The world is full of people who will offer you answers, but
most of the time the answers aren’t good ones. You need someone who
specializes in doing just that.
Enter the Mother Agent, stage left.
The job of the Mother Agent (who might be a man, or a
corporation, and might be called a “Personal Manager” instead) is to
prepare you for the market and introduce you to people who can get you work.
A good Mother Agent will know how to evaluate your look against the
various types used in modeling, and advise you on the styling changes you need
to make to appeal to the market. She will have a stable of photographers
who can shoot in the style you need and, if necessary, a printer who can make
composite cards for you. So the Mother Agent sends you offstage to see
the Test Photographer. Test Photographers have the job of making
you look like what you need to in order to get work in that market. If
the Mother Agent (or you) has chosen him well, you will get what you
need. If she hasn’t, or if you don’t insist on what you need, you may end
up simply with what the Test Photographer likes to shoot, and be worse off than
you were before.
Finally, she will have contacts with “booking agents” (the Model
Agency, who might also be a “model management company” which also does what
Mother Agents do, but that’s a different story) who can actually put you in
touch with people who might hire you.
You go running off stage, grab the Model Agent, and drag him
back on. Enter Model Agent with you, stage right. He looks a
little bewildered. “Why are you grabbing me after going to the Mother Agent?”
he asks. “All you had to do was come to me in the first place and we wouldn’t
have had to pay the Mother Agent a percentage until Hell froze over!” Which
might be true, or it might not. Agents don’t really know, they just say these
things because they like to sound important.
The Model Agent likes you. “You can work”, he says,
and so it begins. In all probability he looks at your portfolio and says,
“These all have to go. You need new pictures!”. Why? Because
the Mother Agent isn’t preparing you for a particular market, she is preparing
you to be accepted by someone who is in a market. The pictures she has
done for you are intended to appeal to the Model Agent, but may be wrong for
his particular group of clients. So you get to do that part all over.
Finally the Model Agent is done preparing you. You
have the right look, the pictures, the composite card and portfolio and all the
knowledge you need to get to work. All you need is the work. The
curtain comes down on Act One.
Curtain up. Act Two. Somewhere on the other side
of town is a corporate Vice President of Marketing whose annual bonus is in
jeopardy. Sales figures for the year are down, market share is eroding,
and he needs to do something to boost the bottom line. Time for an ad
campaign. Time for you. He just doesn’t know it yet.
So he puts together a budget for the advertising. He
just became a Client. (You should know that model agencies also
refer to their models as “clients”, but that’s another story also.) The
Client calls an Advertising Agency and asks them to design the ad
campaign. The Ad Agency does just that, and prepares a concept and
storyboards to show the Client. It all gets approved, and the Ad Agency
is tasked to find people to actually produce the ad.

● **Required task A**: In the passage on modeling agents, what is the job of the Mother Agent?
The passage and the records are unrelated to each other.

● **Data for processing**:
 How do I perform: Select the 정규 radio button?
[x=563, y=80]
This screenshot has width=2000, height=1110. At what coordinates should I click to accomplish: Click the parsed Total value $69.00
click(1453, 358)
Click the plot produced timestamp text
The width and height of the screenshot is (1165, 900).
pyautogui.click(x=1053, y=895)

● **Required task B**: Rewrite the records, replacing "radio button" with "option button" and keeping everything else the same.

● **Final result A**: To prepare you for the market and introduce you to people who can get you work.

● **Final result B**:
 How do I perform: Select the 정규 option button?
[x=563, y=80]
This screenshot has width=2000, height=1110. At what coordinates should I click to accomplish: Click the parsed Total value $69.00
click(1453, 358)
Click the plot produced timestamp text
The width and height of the screenshot is (1165, 900).
pyautogui.click(x=1053, y=895)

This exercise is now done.